Improving Locomotion Learning Efficiency of CPG-RBF Networks under Morphological Damage with Multiple Value Functions
Improving Locomotion Learning Efficiency of CPG-RBF Networks under Morphological Damage with Multiple Value Functions
The combination of reinforcement learning (RL) and central pattern generators (CPGs) has been proven to be useful for learning fast locomotion, thanks to a strong inductive bias in the form of periodic input signals, which lead to consistent and stable periodic gait patterns. In this work, we further investigate what modifications in the RL-CPG pipeline can facilitate even faster locomotion learning. A recent study in the field of multi-agent reinforcement learning (MARL) by Hu et al. suggests that using a noisy value function can lead to better exploration and help avoid local optima. Inspired by this, in this work, we propose to further improve training efficiency by utilizing multiple value functions—emulating the effect of a noisy value function—to enhance the exploration of CPG-RBF networks.
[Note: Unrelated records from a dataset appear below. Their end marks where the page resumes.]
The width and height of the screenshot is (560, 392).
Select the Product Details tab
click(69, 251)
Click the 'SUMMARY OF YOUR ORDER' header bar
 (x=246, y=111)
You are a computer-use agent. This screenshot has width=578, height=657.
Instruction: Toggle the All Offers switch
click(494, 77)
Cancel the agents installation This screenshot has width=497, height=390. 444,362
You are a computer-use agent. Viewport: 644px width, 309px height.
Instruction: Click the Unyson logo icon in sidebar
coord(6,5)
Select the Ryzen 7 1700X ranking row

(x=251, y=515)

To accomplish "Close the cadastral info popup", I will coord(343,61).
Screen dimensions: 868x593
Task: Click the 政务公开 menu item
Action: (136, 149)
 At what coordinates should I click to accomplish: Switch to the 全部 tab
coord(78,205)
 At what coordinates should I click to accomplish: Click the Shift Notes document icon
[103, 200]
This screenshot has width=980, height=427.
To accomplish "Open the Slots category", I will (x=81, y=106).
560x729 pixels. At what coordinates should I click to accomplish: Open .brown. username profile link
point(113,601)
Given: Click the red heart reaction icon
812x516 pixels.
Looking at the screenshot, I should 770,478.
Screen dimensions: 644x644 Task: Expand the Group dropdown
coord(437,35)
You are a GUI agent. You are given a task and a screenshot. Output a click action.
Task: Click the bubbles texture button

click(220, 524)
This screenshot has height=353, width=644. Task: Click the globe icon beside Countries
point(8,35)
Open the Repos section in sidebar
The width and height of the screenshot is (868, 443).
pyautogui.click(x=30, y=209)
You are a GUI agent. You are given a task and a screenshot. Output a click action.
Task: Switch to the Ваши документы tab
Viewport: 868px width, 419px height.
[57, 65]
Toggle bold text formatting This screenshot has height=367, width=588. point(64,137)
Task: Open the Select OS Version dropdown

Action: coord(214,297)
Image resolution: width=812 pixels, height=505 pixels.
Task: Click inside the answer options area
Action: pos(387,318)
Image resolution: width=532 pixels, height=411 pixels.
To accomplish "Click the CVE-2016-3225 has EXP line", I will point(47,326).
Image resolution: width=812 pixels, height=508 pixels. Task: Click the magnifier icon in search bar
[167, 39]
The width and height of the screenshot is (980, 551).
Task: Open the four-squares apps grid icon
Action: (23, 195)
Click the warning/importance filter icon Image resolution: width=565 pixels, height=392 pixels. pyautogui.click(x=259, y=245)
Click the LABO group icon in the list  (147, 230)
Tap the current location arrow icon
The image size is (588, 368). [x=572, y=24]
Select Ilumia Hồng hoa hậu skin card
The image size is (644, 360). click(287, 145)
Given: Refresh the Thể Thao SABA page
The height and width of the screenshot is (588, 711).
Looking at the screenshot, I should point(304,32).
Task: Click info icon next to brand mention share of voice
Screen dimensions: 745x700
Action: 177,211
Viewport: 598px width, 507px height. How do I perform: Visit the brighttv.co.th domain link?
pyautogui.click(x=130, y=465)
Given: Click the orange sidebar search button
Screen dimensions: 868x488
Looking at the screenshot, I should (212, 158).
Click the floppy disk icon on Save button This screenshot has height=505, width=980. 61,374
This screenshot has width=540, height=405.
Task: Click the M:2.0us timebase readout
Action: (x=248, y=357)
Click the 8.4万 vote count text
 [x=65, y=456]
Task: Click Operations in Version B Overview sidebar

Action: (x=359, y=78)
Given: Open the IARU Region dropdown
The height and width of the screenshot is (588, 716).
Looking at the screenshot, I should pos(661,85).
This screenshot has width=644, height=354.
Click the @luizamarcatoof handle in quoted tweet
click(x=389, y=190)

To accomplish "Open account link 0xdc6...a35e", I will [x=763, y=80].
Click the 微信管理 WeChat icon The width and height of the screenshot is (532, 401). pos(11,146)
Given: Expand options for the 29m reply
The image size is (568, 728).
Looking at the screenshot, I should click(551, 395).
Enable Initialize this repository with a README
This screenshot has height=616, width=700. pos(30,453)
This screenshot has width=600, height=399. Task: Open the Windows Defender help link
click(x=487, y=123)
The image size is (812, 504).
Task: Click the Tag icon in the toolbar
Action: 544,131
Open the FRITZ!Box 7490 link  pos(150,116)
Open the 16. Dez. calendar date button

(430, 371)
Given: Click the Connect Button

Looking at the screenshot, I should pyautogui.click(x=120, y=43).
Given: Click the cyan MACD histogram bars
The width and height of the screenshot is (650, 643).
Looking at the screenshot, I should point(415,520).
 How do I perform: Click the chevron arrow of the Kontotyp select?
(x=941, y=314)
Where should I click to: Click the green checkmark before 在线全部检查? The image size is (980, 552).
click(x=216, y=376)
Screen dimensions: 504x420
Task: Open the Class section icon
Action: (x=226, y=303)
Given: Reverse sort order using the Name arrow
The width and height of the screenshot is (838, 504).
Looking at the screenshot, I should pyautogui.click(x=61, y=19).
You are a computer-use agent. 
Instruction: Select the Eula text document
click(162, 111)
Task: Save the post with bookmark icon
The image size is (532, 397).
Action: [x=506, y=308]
Specifically, we test the training efficiency of CPG-RBF networks under morphological damage, which requires more sophisticated exploration to discover asymmetric, yet effective, gait patterns. We empirically show that, with multiple value functions (also known as critic networks), CPG-RBF networks consistently learn faster, especially under morphological damage, compared to using a single value function.